Sunday, November 02, 2008

Daily re-enchantment stirs bloggers

Bloggers are dipping into Thomas Moore’s The Re-Enchantment of Everyday Life to explore various themes. A post about "the integrity of Earth's ecological systems" and diversity closes with a quote from this book,
"Enchanted ecology is the work of religion more than science, love more than understanding, and ritual more than heroic action. It is rooted in both a love for home and a willingness to let the place where we live set limits on our lives, define our personalities, and shape our values. This kind of ecology is concerned not simply with the natural world but with our place in the human environment as well, and it has as much to do with meaning and emotion as with the protection of literal nature."
Another blogger, in the post, "Bedside Revisited", lists Moore’s book among those on the bedside table:

"Re-Enchantment of Everyday Life, Thomas Moore. My most heavily marked book (in ink!). A reminder of the potency of ordinary things around you, a user’s manual to magic in the making. The very possibility, Moore points out, of pulling sustenance out of the very air, if you have your wits about you."

Lastly, a post about living a simpler life also closes with reference to this book.
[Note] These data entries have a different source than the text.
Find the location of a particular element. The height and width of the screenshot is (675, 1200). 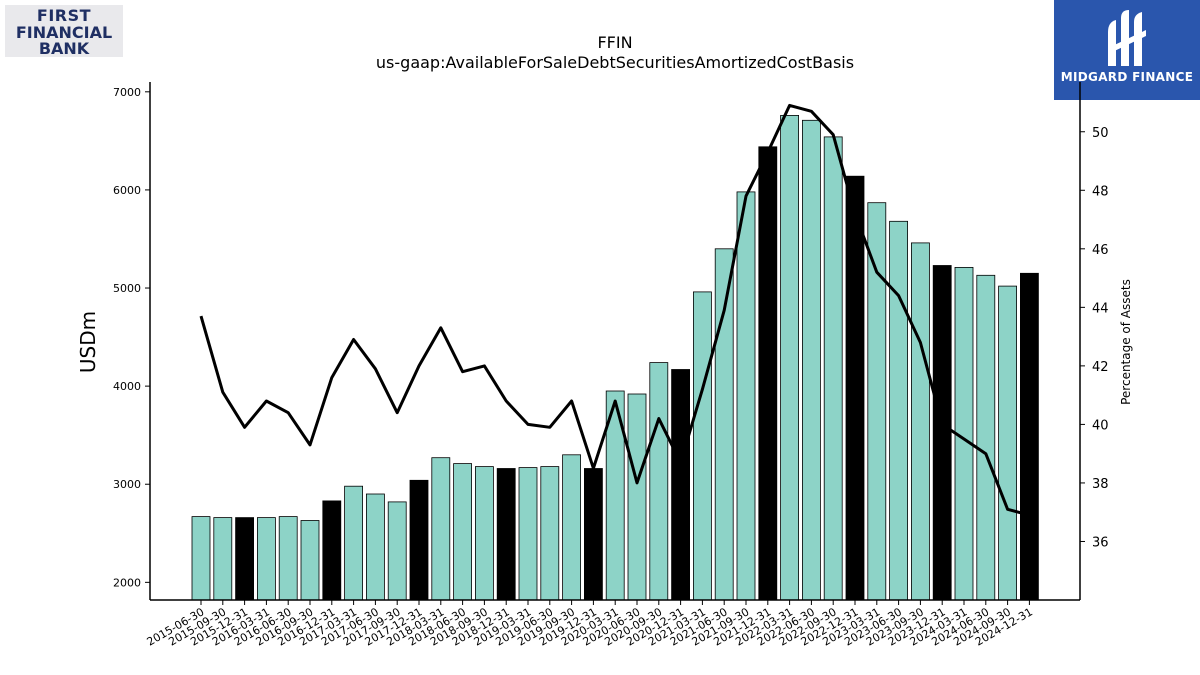

y-tick-label: 5000 is located at coordinates (127, 288).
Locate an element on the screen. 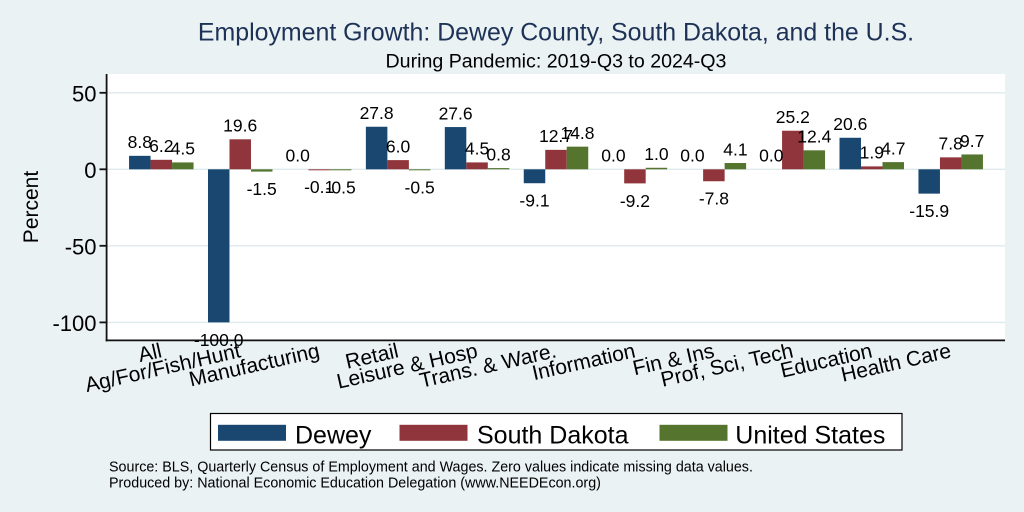 The height and width of the screenshot is (512, 1024). svg-text: 14.8 is located at coordinates (577, 133).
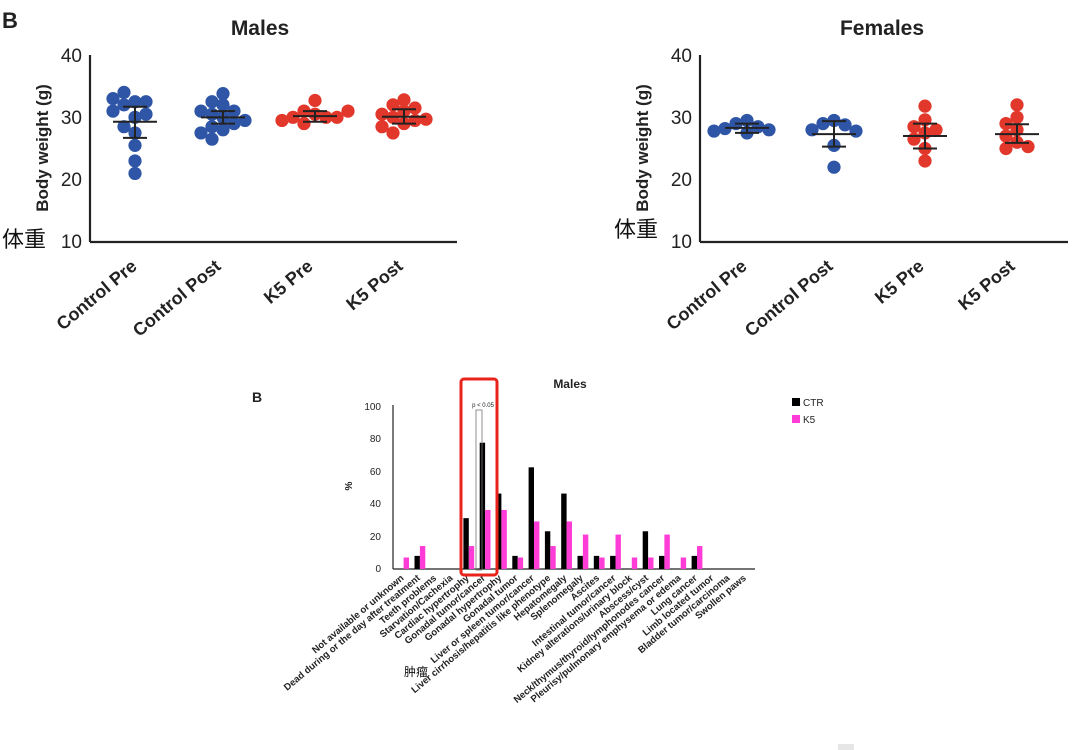 The height and width of the screenshot is (750, 1080). What do you see at coordinates (484, 406) in the screenshot?
I see `significance-label: p < 0.05` at bounding box center [484, 406].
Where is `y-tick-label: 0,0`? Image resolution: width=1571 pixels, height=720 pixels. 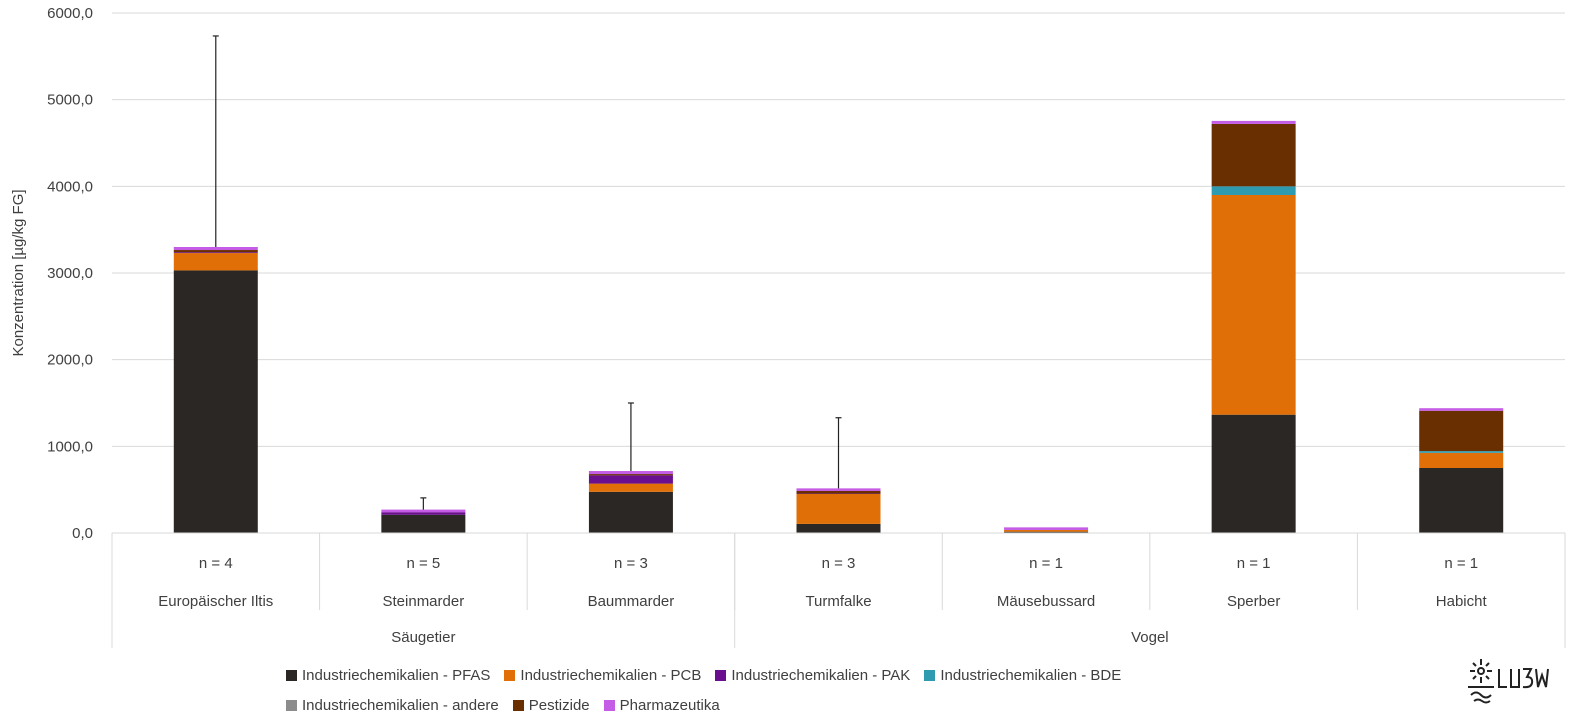
y-tick-label: 0,0 is located at coordinates (82, 534).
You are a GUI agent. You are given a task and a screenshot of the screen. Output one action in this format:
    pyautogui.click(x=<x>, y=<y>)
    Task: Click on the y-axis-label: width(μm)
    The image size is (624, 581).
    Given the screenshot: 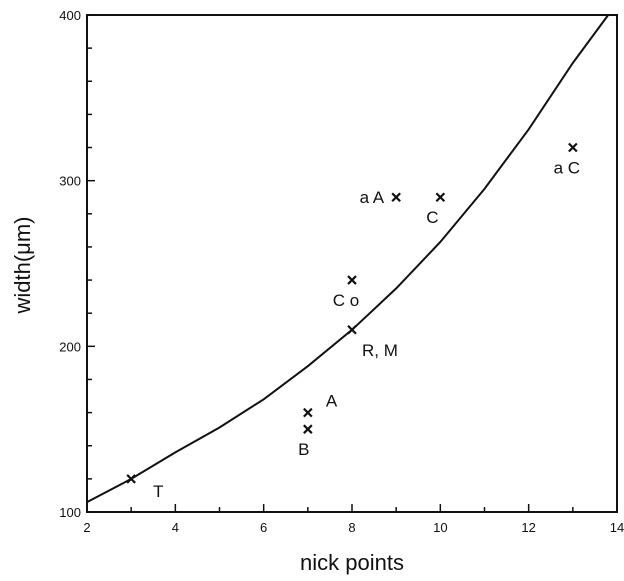 What is the action you would take?
    pyautogui.click(x=22, y=265)
    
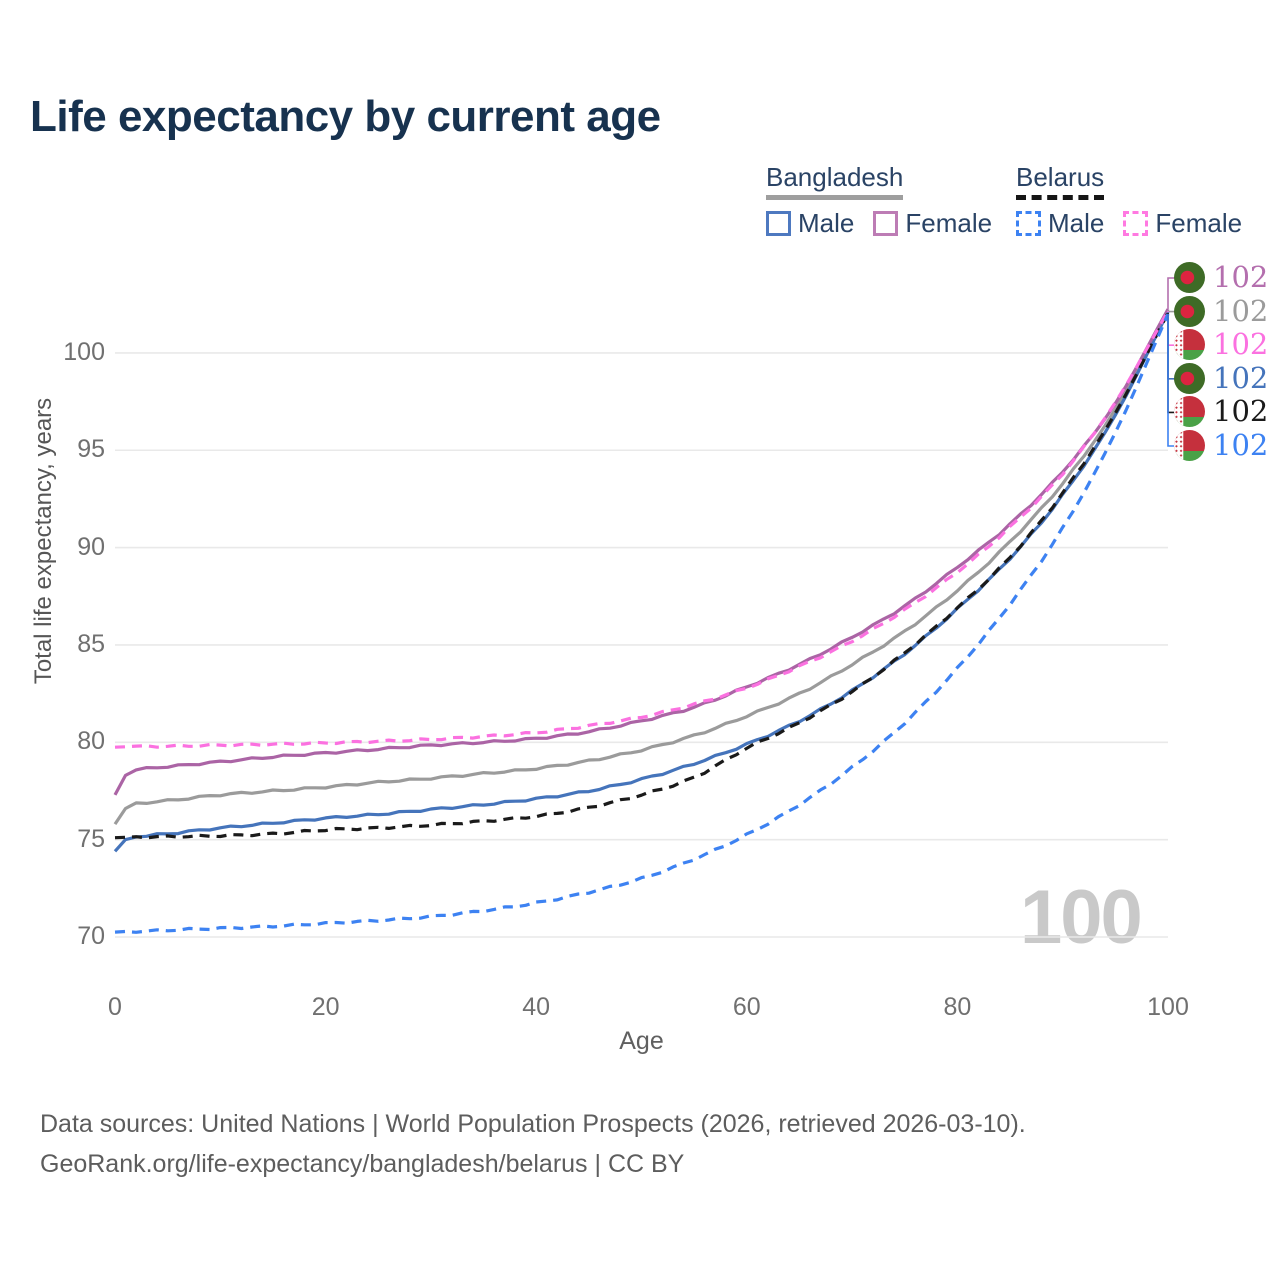 The width and height of the screenshot is (1280, 1280). Describe the element at coordinates (958, 1007) in the screenshot. I see `x-tick-label: 80` at that location.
The blogger writes, "I am going to leave you with a few quotes from a great book by Thomas Moore The Re-Enchantment of Everyday Life that I have long loved."
"Enchantment is a state of rapture and ecstasy in which the soul comes to the foreground, and the literal concerns of survival at least momentarily fade into the background… The soul has an absolute, unforgiving need for regular excursions into enchantment."

"Religion is ... an appreciation of the sacred and the holy in every aspect of life: nature, work, home, business, and other affairs... In a disenchanted world, for all of its concern for morals and social action, religion separates itself from everyday life and becomes obsessed with its own brand of belief and moral purity... The source of our modern discontentment is the loss of true religion."

"There is no essential conflict between enchanted living and practical, productive activity; they can serve each other."

"Enchantment is the ascendancy of the soul, a condition that allows us to connect, for the most part lovingly and intimately, with the world we inhabit and the people who make up our families and communities. Without it, we try rationally to forge those intimacies and make those connections, but our efforts are futile."